→ **TASK BRIEF**
Your answer should be the full set of entries, given again without alteration.

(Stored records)
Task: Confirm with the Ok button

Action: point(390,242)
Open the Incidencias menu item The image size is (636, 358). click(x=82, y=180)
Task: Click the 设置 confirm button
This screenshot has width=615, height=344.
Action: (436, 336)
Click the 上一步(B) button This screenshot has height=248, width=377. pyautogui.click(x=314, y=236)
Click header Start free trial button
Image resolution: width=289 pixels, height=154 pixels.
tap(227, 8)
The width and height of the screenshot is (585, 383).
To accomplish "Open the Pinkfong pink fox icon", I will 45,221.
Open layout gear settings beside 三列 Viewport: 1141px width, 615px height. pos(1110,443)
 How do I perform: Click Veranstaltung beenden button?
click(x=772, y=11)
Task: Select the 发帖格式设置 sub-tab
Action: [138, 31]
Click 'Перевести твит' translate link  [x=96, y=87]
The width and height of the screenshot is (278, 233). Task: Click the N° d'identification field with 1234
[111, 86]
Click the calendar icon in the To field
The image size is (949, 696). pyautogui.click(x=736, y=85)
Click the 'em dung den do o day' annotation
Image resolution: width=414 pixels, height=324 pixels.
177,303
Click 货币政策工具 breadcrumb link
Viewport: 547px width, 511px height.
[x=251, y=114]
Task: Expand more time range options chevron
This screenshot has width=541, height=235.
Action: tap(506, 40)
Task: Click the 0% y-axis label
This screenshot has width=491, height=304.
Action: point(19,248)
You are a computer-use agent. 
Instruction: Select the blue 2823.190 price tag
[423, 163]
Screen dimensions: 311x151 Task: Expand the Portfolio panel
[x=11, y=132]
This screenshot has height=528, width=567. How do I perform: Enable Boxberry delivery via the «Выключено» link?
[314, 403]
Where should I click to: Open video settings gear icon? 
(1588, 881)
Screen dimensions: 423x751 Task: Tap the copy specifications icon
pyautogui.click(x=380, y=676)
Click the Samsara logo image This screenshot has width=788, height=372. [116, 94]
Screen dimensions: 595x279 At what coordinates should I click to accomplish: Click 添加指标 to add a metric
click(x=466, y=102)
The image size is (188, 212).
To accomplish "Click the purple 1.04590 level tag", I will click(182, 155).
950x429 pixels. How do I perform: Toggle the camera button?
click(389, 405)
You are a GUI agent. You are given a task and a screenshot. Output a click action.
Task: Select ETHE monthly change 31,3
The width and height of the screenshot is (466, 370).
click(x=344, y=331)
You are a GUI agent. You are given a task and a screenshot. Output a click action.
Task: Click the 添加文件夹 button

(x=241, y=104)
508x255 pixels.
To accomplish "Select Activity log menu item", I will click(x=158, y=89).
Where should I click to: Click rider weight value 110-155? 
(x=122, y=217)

→ **REPLY TO THE EXERCISE**
Task: Confirm with the Ok button

Action: point(390,242)
Open the Incidencias menu item The image size is (636, 358). click(x=82, y=180)
Task: Click the 设置 confirm button
This screenshot has width=615, height=344.
Action: (436, 336)
Click the 上一步(B) button This screenshot has height=248, width=377. pyautogui.click(x=314, y=236)
Click header Start free trial button
Image resolution: width=289 pixels, height=154 pixels.
tap(227, 8)
The width and height of the screenshot is (585, 383).
To accomplish "Open the Pinkfong pink fox icon", I will 45,221.
Open layout gear settings beside 三列 Viewport: 1141px width, 615px height. pos(1110,443)
 How do I perform: Click Veranstaltung beenden button?
click(x=772, y=11)
Task: Select the 发帖格式设置 sub-tab
Action: [138, 31]
Click 'Перевести твит' translate link  [x=96, y=87]
The width and height of the screenshot is (278, 233). Task: Click the N° d'identification field with 1234
[111, 86]
Click the calendar icon in the To field
The image size is (949, 696). pyautogui.click(x=736, y=85)
Click the 'em dung den do o day' annotation
Image resolution: width=414 pixels, height=324 pixels.
177,303
Click 货币政策工具 breadcrumb link
Viewport: 547px width, 511px height.
[x=251, y=114]
Task: Expand more time range options chevron
This screenshot has width=541, height=235.
Action: tap(506, 40)
Task: Click the 0% y-axis label
This screenshot has width=491, height=304.
Action: point(19,248)
You are a computer-use agent. 
Instruction: Select the blue 2823.190 price tag
[423, 163]
Screen dimensions: 311x151 Task: Expand the Portfolio panel
[x=11, y=132]
This screenshot has height=528, width=567. How do I perform: Enable Boxberry delivery via the «Выключено» link?
[314, 403]
Where should I click to: Open video settings gear icon? 
(1588, 881)
Screen dimensions: 423x751 Task: Tap the copy specifications icon
pyautogui.click(x=380, y=676)
Click the Samsara logo image This screenshot has width=788, height=372. [116, 94]
Screen dimensions: 595x279 At what coordinates should I click to accomplish: Click 添加指标 to add a metric
click(x=466, y=102)
The image size is (188, 212).
To accomplish "Click the purple 1.04590 level tag", I will click(182, 155).
950x429 pixels. How do I perform: Toggle the camera button?
click(389, 405)
You are a GUI agent. You are given a task and a screenshot. Output a click action.
Task: Select ETHE monthly change 31,3
The width and height of the screenshot is (466, 370).
click(x=344, y=331)
You are a GUI agent. You are given a task and a screenshot. Output a click action.
Task: Click the 添加文件夹 button

(x=241, y=104)
508x255 pixels.
To accomplish "Select Activity log menu item", I will click(x=158, y=89).
Where should I click to: Click rider weight value 110-155? 
(x=122, y=217)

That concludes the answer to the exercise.